Data shown Start Marker

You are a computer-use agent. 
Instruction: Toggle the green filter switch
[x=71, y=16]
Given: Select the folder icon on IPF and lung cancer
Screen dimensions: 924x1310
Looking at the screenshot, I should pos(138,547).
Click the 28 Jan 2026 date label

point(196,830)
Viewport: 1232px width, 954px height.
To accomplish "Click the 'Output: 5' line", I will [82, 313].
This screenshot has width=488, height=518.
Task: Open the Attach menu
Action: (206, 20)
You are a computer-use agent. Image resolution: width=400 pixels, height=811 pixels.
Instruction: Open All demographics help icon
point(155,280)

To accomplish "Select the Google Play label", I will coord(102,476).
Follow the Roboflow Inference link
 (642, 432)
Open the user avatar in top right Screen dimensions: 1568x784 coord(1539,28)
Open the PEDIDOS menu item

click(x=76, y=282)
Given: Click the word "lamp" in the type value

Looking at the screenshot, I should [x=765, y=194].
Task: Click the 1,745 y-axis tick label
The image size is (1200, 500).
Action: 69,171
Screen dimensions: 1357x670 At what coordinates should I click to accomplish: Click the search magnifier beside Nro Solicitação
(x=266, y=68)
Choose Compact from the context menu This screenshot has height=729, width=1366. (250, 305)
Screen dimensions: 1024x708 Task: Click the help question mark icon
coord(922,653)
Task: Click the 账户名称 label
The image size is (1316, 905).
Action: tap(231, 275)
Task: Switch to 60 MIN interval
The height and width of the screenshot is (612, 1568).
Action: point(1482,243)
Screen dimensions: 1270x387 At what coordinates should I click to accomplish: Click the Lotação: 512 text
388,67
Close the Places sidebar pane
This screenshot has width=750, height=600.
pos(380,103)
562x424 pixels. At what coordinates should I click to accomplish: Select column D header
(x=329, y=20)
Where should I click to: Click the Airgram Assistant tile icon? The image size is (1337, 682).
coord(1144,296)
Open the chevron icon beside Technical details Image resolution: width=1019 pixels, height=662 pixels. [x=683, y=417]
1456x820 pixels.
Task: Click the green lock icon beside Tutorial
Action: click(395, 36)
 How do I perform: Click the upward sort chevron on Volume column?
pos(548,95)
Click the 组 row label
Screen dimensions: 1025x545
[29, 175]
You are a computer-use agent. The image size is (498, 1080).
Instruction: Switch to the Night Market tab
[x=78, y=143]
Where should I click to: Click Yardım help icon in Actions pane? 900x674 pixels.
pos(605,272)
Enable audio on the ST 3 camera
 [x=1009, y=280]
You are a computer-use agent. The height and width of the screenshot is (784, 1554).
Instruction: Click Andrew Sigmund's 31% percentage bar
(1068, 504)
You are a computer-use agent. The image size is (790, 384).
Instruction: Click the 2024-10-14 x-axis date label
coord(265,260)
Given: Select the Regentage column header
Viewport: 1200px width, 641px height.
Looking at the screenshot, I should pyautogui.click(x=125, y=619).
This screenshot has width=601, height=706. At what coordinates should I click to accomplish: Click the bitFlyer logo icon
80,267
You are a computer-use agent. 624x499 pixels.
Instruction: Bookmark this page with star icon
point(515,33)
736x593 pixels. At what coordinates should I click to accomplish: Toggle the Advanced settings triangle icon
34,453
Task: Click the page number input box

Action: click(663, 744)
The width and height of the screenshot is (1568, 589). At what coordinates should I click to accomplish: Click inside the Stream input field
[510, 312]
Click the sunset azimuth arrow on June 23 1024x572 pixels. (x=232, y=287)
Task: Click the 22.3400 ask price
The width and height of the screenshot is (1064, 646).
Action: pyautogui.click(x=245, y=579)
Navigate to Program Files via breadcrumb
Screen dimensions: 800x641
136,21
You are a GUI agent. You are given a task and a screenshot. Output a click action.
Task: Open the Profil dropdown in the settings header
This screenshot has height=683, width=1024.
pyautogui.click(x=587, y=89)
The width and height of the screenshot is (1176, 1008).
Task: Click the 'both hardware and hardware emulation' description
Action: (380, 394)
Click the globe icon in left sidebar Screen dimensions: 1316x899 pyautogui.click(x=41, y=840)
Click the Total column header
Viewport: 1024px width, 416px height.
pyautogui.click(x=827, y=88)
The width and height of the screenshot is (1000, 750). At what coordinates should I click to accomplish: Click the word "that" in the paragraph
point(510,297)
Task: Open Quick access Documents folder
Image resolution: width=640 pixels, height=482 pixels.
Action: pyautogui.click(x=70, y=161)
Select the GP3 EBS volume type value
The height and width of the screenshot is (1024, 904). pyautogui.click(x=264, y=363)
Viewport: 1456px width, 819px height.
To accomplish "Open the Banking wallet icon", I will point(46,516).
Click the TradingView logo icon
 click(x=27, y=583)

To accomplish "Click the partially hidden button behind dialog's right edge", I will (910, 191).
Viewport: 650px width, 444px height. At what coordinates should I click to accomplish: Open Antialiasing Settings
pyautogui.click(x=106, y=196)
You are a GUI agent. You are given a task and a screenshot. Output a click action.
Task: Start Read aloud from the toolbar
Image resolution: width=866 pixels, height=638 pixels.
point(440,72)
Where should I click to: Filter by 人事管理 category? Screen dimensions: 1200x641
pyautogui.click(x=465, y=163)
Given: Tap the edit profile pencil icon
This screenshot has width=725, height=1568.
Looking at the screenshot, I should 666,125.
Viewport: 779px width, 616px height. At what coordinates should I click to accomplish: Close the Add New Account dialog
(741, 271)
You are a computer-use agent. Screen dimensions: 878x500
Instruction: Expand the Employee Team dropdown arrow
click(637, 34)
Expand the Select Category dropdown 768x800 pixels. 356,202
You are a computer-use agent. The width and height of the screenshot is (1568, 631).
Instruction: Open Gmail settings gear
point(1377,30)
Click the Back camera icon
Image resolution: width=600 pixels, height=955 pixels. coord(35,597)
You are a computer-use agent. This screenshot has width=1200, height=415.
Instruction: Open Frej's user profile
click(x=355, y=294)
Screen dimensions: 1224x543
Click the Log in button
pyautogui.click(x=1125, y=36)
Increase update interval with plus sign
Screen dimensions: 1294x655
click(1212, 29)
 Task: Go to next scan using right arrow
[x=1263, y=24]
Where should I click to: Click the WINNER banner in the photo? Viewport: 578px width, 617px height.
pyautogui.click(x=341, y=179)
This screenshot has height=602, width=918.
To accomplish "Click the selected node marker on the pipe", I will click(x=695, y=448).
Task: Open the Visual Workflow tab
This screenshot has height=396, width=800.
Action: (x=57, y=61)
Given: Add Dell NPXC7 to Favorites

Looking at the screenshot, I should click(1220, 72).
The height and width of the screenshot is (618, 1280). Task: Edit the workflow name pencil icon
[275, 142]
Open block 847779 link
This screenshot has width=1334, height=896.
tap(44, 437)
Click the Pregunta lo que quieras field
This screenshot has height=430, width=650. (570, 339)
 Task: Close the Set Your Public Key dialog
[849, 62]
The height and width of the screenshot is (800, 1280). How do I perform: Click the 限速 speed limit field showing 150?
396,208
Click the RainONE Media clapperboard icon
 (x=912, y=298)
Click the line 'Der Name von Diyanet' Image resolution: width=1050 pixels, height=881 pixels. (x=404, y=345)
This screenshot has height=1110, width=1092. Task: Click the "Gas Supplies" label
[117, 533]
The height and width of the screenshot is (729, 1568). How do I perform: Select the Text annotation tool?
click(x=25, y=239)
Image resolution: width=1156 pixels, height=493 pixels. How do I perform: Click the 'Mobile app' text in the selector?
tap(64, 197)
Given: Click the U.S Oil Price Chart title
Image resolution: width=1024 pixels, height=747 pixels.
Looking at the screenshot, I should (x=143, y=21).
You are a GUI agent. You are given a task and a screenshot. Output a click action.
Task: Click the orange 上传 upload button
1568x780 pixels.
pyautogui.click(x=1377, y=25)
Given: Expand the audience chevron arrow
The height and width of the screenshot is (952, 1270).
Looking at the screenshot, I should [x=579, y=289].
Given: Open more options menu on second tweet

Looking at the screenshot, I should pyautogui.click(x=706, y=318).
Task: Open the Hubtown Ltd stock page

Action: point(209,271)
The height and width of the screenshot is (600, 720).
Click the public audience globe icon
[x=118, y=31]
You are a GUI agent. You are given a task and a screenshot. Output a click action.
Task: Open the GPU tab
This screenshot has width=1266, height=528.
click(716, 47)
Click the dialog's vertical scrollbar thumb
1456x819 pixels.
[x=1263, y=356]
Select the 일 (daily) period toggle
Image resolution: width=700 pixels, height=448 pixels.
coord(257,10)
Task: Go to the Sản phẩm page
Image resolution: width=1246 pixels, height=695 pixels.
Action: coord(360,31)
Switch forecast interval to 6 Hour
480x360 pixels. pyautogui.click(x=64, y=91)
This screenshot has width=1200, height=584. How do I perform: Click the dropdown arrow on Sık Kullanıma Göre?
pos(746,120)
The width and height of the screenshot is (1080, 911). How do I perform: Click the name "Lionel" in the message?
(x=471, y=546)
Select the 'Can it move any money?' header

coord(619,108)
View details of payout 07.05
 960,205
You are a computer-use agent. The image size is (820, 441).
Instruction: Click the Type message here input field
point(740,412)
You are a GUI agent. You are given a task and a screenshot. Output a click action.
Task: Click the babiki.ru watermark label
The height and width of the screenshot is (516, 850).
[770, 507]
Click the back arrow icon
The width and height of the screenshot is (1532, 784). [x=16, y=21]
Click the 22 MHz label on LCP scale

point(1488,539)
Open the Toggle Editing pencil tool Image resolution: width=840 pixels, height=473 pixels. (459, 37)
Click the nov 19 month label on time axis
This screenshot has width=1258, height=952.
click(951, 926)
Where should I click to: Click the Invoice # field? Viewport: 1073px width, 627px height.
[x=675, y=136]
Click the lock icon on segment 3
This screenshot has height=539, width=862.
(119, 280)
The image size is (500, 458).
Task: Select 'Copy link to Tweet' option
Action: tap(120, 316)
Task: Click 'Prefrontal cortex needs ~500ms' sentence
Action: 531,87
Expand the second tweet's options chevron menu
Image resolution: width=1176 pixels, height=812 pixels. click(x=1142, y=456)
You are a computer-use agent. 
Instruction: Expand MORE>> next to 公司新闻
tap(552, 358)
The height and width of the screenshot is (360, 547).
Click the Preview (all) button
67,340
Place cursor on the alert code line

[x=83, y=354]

Data shown End Marker

▸ **Your instructions**: Return exactly the lines from the beginning of the data above through the one containing "Viewport: 1232px width, 954px height.", please. Include both end lines and add nothing else.

▸ **Output below**:
You are a computer-use agent. 
Instruction: Toggle the green filter switch
[x=71, y=16]
Given: Select the folder icon on IPF and lung cancer
Screen dimensions: 924x1310
Looking at the screenshot, I should pos(138,547).
Click the 28 Jan 2026 date label

point(196,830)
Viewport: 1232px width, 954px height.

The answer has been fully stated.